Once you find the line with "DMCA Notice (557, 2404)" in the listing below, set down exactly every line from it through the line with "discoversoriano.com (131, 1211)", but no pictures.

(Beginning of Records provided)

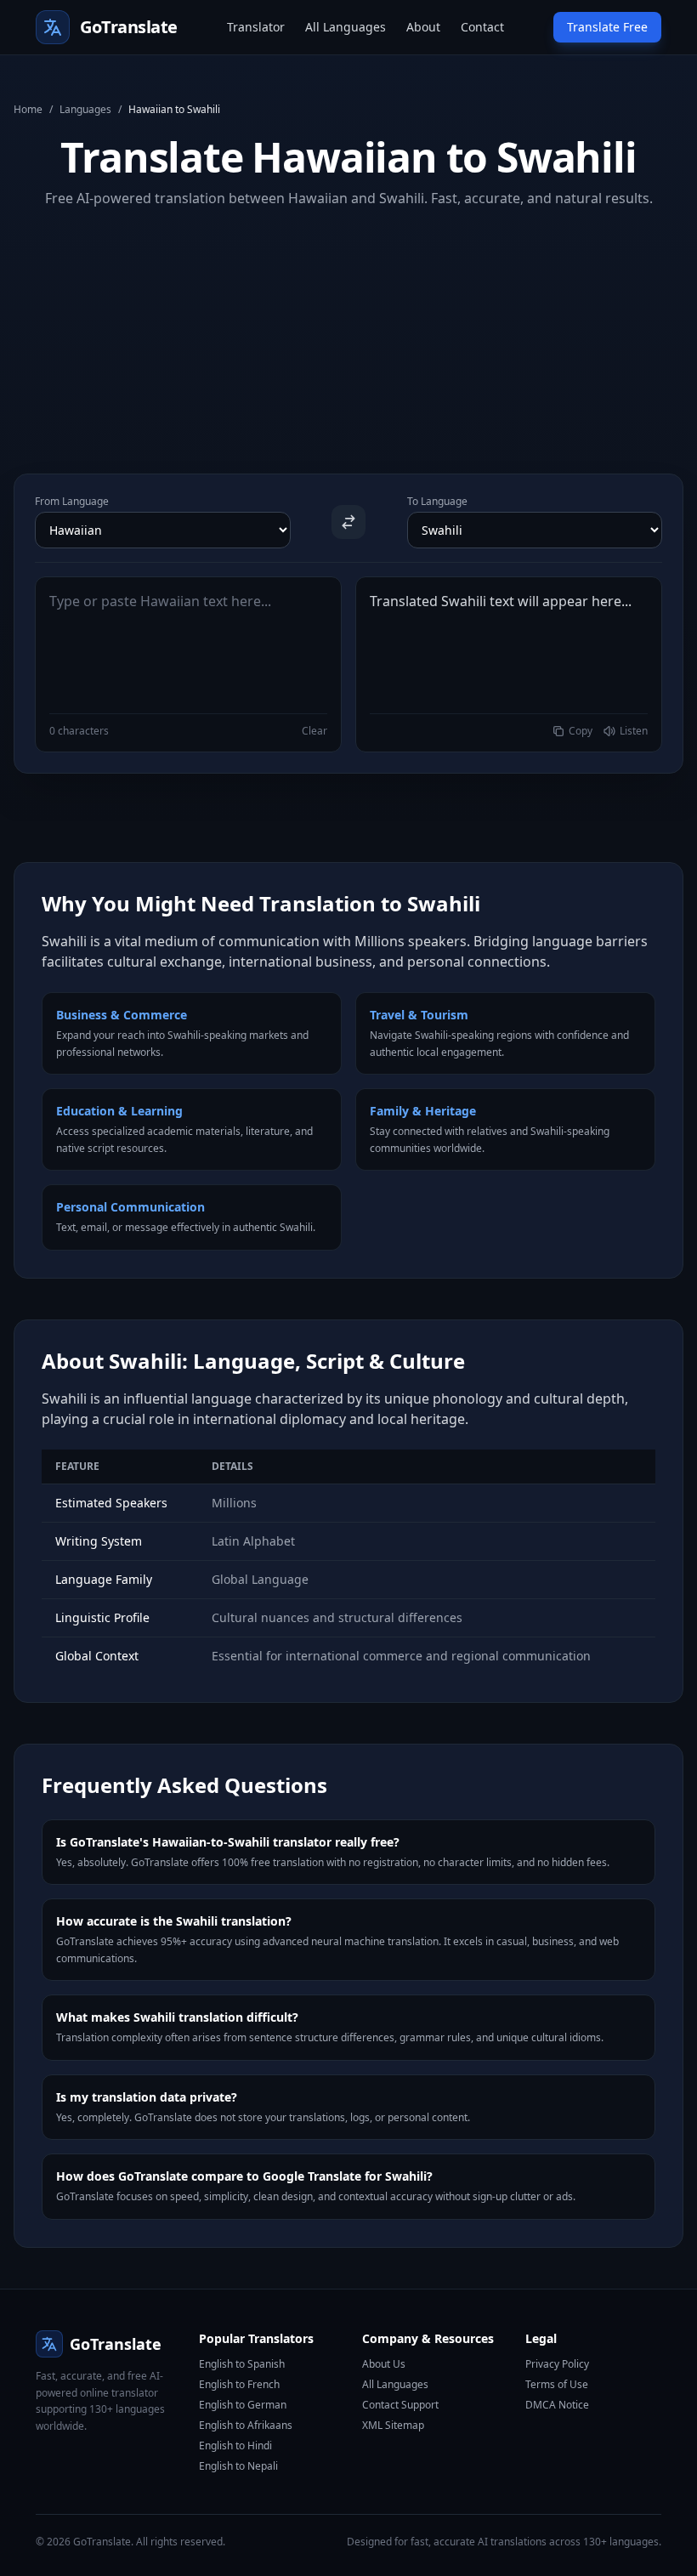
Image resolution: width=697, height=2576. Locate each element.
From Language (72, 501)
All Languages (345, 27)
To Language (437, 501)
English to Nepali (238, 2466)
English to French (239, 2384)
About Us (383, 2364)
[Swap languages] (349, 522)
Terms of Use (556, 2384)
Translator (256, 27)
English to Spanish (242, 2364)
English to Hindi (235, 2445)
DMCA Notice (557, 2404)
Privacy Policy (557, 2364)
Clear (314, 731)
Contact (482, 27)
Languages (85, 109)
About (423, 27)
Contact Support (400, 2404)
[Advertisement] (348, 327)
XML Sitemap (393, 2425)
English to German (242, 2404)
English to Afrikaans (245, 2425)
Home (28, 109)
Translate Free (607, 27)
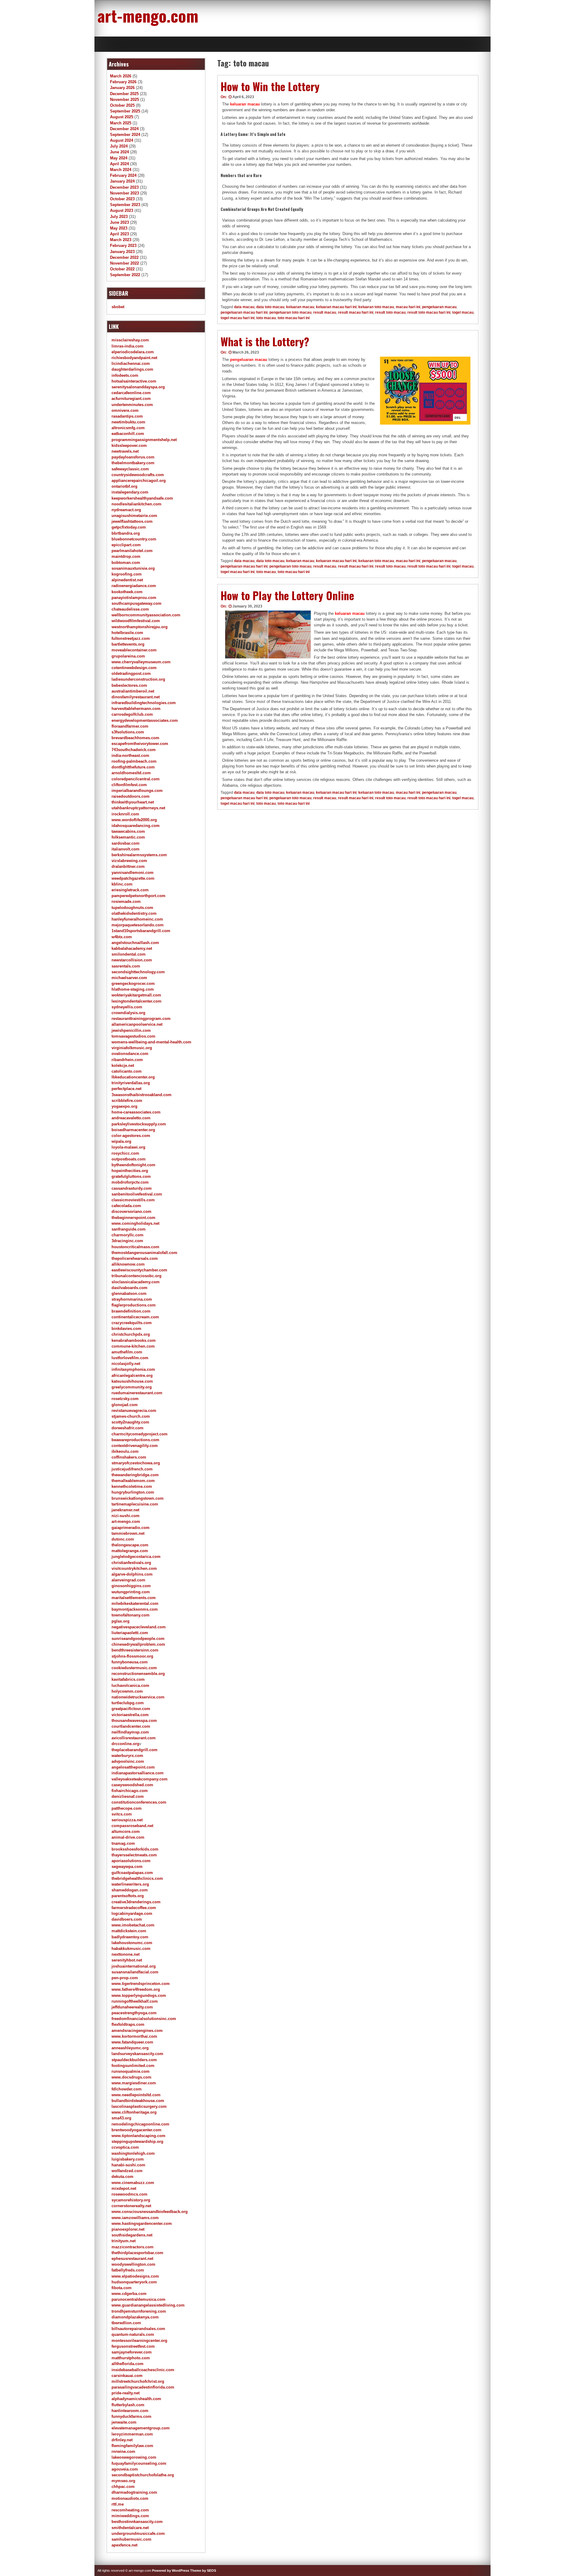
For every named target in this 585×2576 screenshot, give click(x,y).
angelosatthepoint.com (133, 1767)
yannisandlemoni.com (133, 872)
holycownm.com (127, 1691)
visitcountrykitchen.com (134, 1568)
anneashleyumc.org (130, 2048)
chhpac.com (123, 2486)
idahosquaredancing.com (136, 825)
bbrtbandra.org (126, 533)
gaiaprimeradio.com (131, 1527)
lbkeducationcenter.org (133, 1077)
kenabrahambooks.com (134, 1340)
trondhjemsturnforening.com (139, 2311)
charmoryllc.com (128, 1235)
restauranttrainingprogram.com (141, 1018)
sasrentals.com (126, 966)
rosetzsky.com (125, 1398)
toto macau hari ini (294, 318)
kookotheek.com (127, 592)
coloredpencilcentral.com (136, 779)
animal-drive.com (128, 1837)
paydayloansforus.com (133, 457)
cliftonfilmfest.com (129, 784)
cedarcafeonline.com (131, 392)
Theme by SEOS (203, 2570)
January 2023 (122, 251)
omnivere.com (125, 410)
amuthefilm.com (127, 1352)
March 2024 (120, 169)
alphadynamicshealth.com (136, 2398)
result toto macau (390, 312)
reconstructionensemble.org (138, 1673)
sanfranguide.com (129, 1229)
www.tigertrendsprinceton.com (141, 1983)
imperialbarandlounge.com (137, 790)
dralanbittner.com (128, 866)
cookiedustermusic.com (134, 1668)
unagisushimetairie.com (134, 515)
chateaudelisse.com (130, 609)
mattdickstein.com (129, 1931)
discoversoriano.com (131, 1211)
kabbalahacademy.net (132, 948)
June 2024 (119, 152)
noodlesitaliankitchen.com (136, 504)
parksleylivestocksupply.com (139, 1124)
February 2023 (123, 245)
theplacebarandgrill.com (135, 1750)
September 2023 (125, 204)
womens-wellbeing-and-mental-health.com (151, 1042)
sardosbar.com (126, 843)
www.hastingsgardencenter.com (142, 2223)
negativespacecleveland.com (139, 1627)
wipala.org (121, 1141)
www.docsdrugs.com (131, 2077)
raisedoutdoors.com (131, 796)
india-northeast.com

(End of Records provided)

» Result of this exercise
DMCA Notice (557, 2404)
Privacy Policy (557, 2364)
Clear (314, 731)
Contact (482, 27)
Languages (85, 109)
About (423, 27)
Contact Support (400, 2404)
[Advertisement] (348, 327)
XML Sitemap (393, 2425)
English to German (242, 2404)
English to Afrikaans (245, 2425)
Home (28, 109)
Translate Free (607, 27)
For every named target in this 585×2576 screenshot, give click(x,y).
angelosatthepoint.com (133, 1767)
yannisandlemoni.com (133, 872)
holycownm.com (127, 1691)
visitcountrykitchen.com (134, 1568)
anneashleyumc.org (130, 2048)
chhpac.com (123, 2486)
idahosquaredancing.com (136, 825)
bbrtbandra.org (126, 533)
gaiaprimeradio.com (131, 1527)
lbkeducationcenter.org (133, 1077)
kenabrahambooks.com (134, 1340)
trondhjemsturnforening.com (139, 2311)
charmoryllc.com (128, 1235)
restauranttrainingprogram.com (141, 1018)
sasrentals.com (126, 966)
rosetzsky.com (125, 1398)
toto macau hari ini (294, 318)
kookotheek.com (127, 592)
coloredpencilcentral.com (136, 779)
animal-drive.com (128, 1837)
paydayloansforus.com (133, 457)
cliftonfilmfest.com (129, 784)
cedarcafeonline.com (131, 392)
Theme by SEOS (203, 2570)
January 2023 (122, 251)
omnivere.com (125, 410)
amuthefilm.com (127, 1352)
March 2024 (120, 169)
alphadynamicshealth.com (136, 2398)
result toto macau (390, 312)
reconstructionensemble.org (138, 1673)
sanfranguide.com (129, 1229)
www.tigertrendsprinceton.com (141, 1983)
imperialbarandlounge.com (137, 790)
dralanbittner.com (128, 866)
cookiedustermusic.com (134, 1668)
unagisushimetairie.com (134, 515)
chateaudelisse.com (130, 609)
mattdickstein.com (129, 1931)
discoversoriano.com (131, 1211)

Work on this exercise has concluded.